Data for analysis: Begin

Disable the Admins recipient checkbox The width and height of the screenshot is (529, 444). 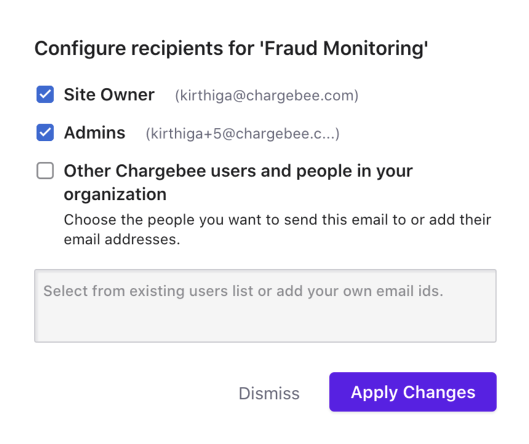point(45,133)
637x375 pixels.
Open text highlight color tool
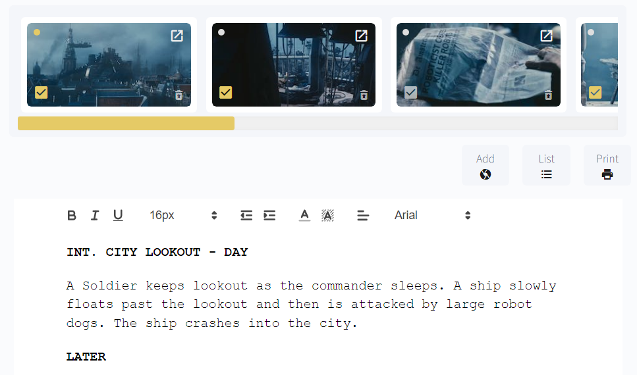point(328,216)
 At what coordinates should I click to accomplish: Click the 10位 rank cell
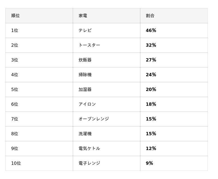[16, 163]
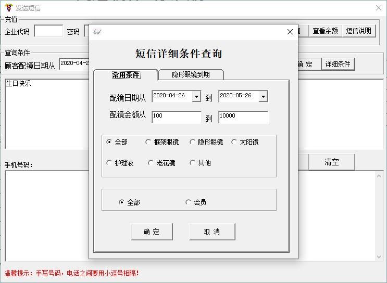
Task: Open the 短信说明 button
Action: [359, 31]
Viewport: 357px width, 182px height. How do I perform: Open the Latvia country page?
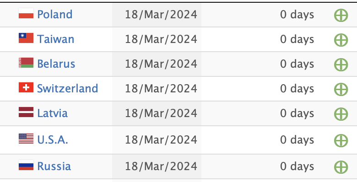[52, 113]
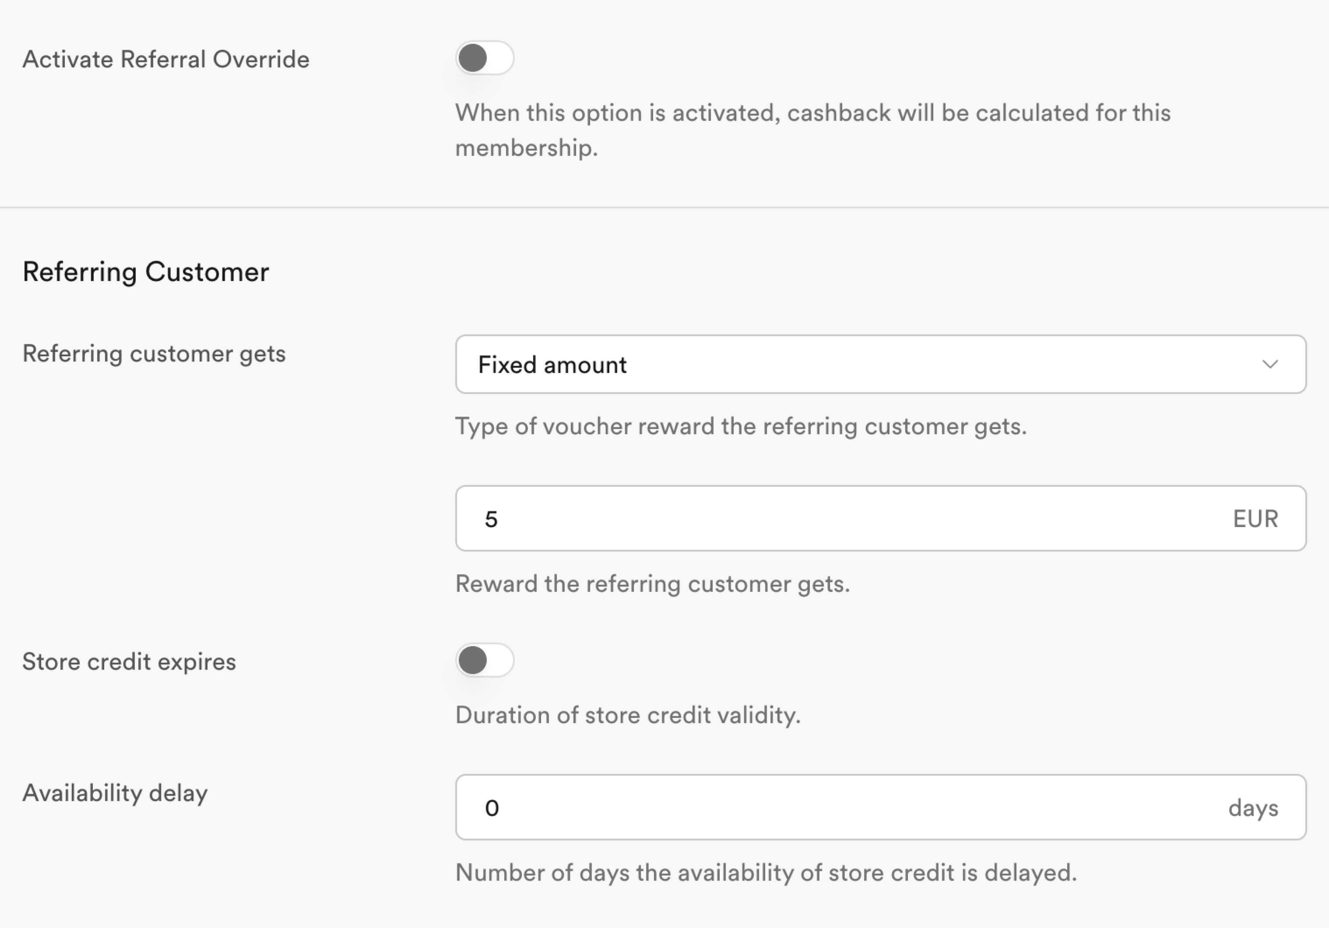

Data for analysis: End

## Task brief
Repeat only the lines from the one holding "At what coordinates" through the last line of the data, inclusive. Keep the pictures out.

## Solved problem
 At what coordinates should I click to accomplish: Click the 10位 rank cell
[16, 163]
Task: Open the 短信说明 button
Action: [359, 31]
Viewport: 357px width, 182px height. How do I perform: Open the Latvia country page?
[52, 113]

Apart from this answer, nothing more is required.